## Records to process
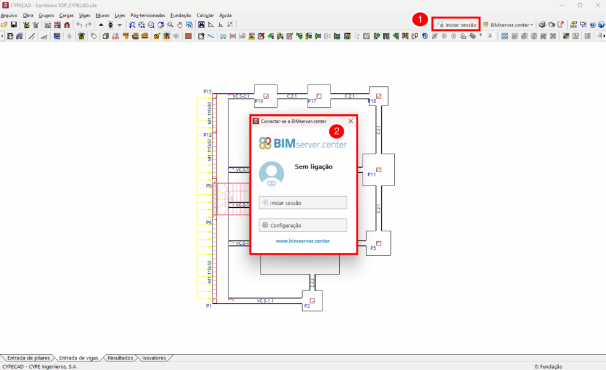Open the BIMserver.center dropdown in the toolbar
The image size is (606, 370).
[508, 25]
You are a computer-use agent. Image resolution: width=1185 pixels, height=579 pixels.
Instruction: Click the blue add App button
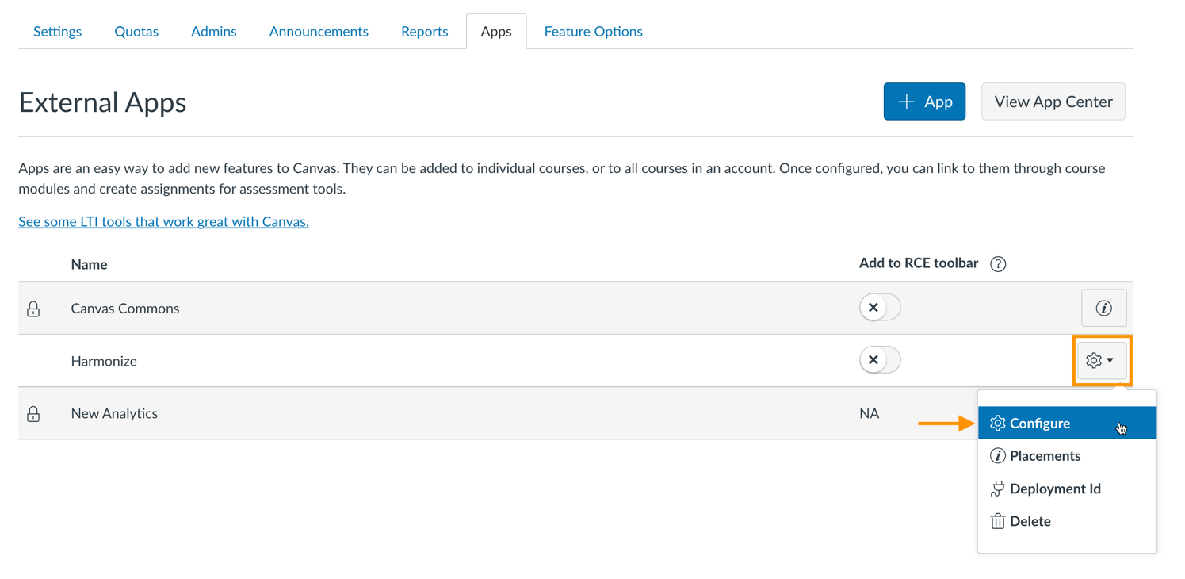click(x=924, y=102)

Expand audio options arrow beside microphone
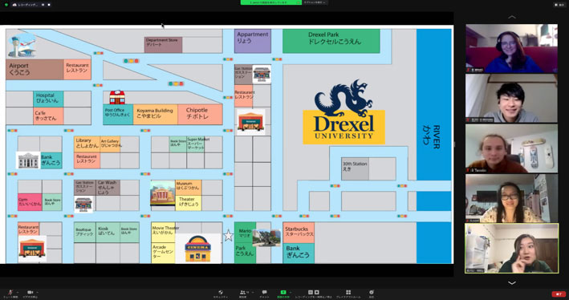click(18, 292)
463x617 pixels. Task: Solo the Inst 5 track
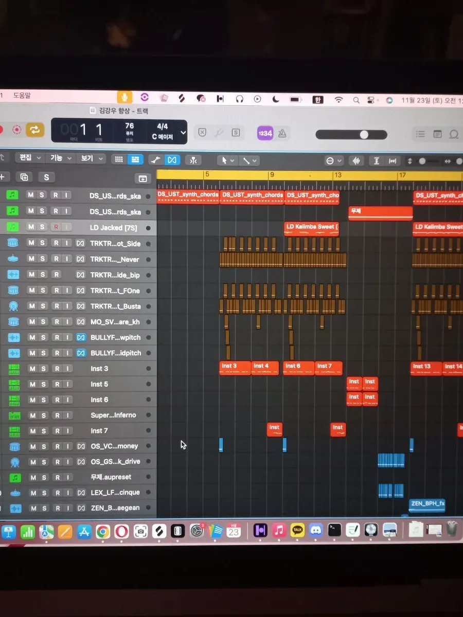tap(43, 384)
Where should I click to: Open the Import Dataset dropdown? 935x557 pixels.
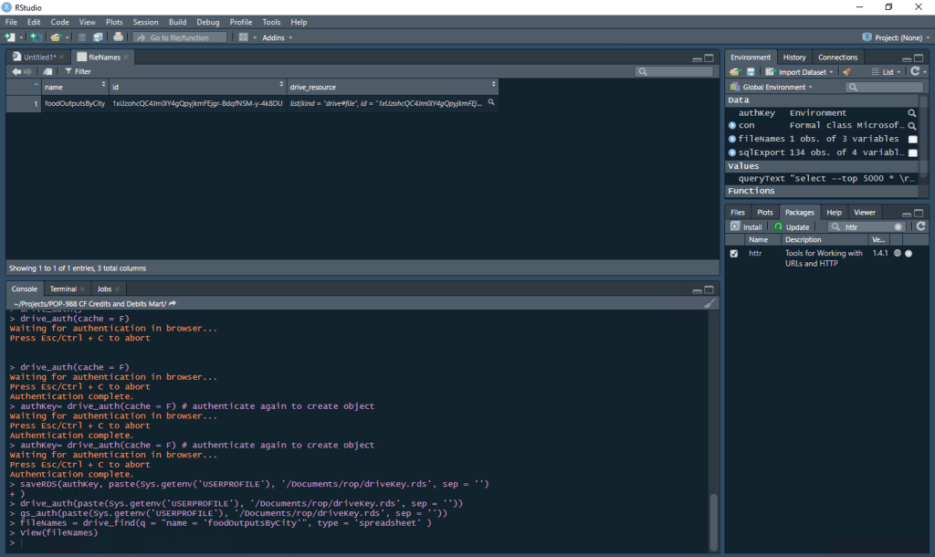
* * *
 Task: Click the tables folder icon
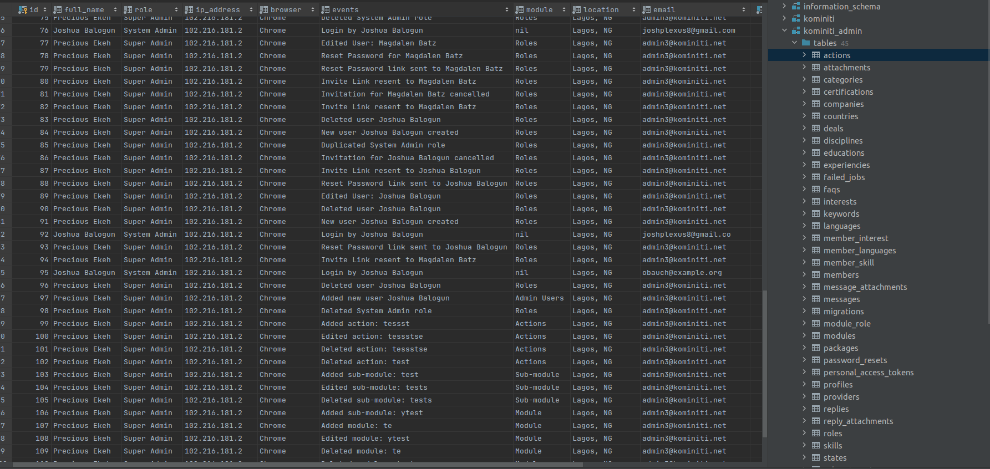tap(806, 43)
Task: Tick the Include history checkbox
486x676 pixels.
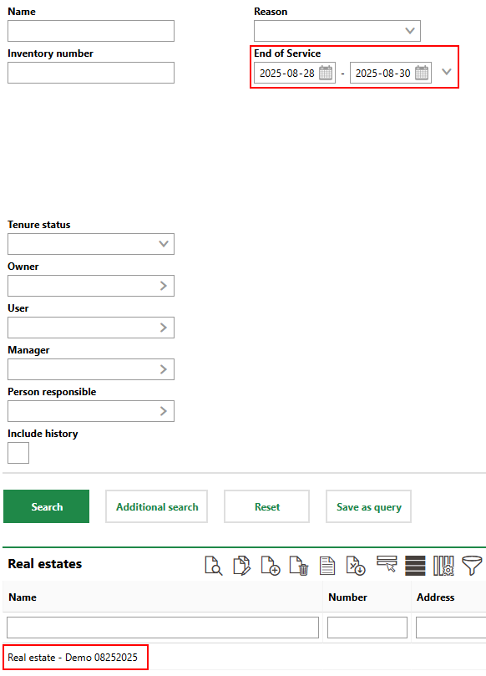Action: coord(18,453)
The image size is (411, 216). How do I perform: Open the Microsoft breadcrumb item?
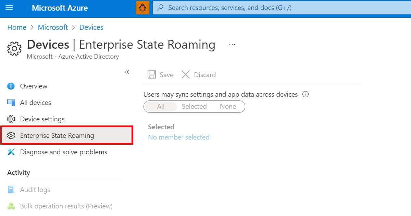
---
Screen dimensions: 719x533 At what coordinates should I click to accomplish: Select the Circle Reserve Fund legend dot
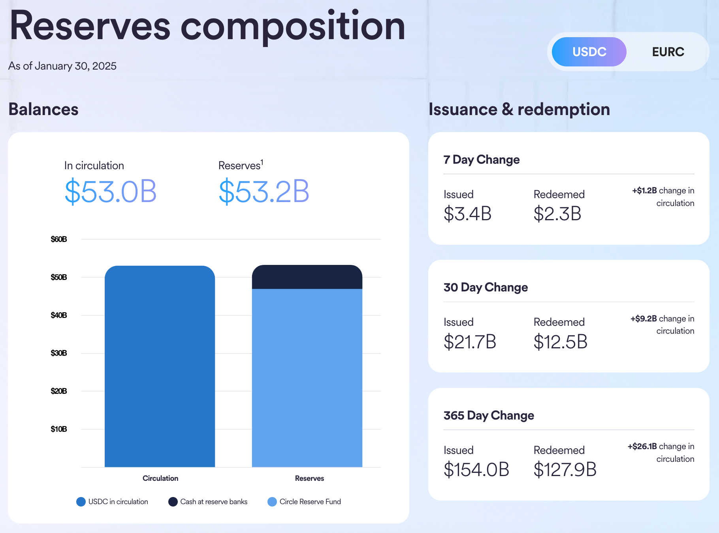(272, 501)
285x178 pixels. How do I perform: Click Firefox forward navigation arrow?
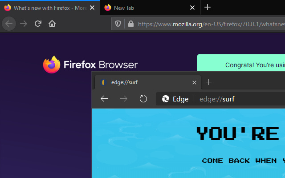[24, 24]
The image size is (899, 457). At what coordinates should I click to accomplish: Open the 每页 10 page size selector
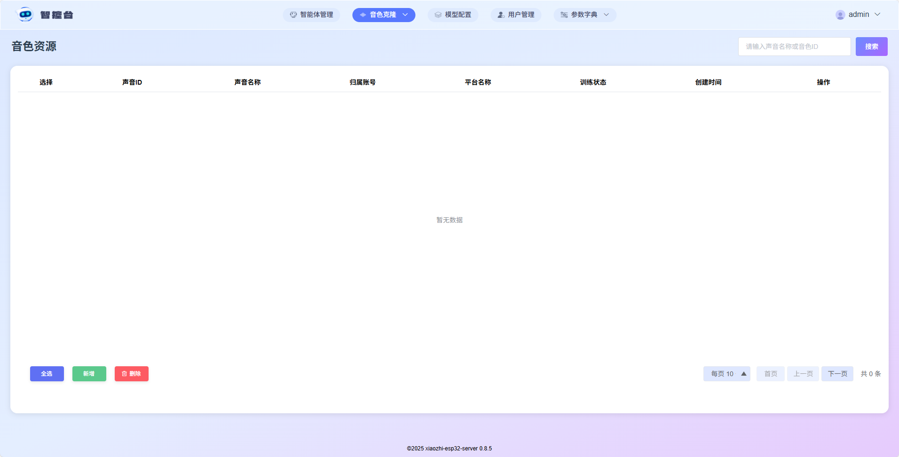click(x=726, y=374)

## Instructions to follow
Within the listing above, the lines from the one with "Expand audio options arrow beside microphone" through the one with "Where should I" are to be given again word for word. Do not include pictures.

## Written response
Expand audio options arrow beside microphone
click(18, 292)
463x617 pixels. Task: Solo the Inst 5 track
tap(43, 384)
Where should I click to: Open the Import Dataset dropdown? 935x557 pixels.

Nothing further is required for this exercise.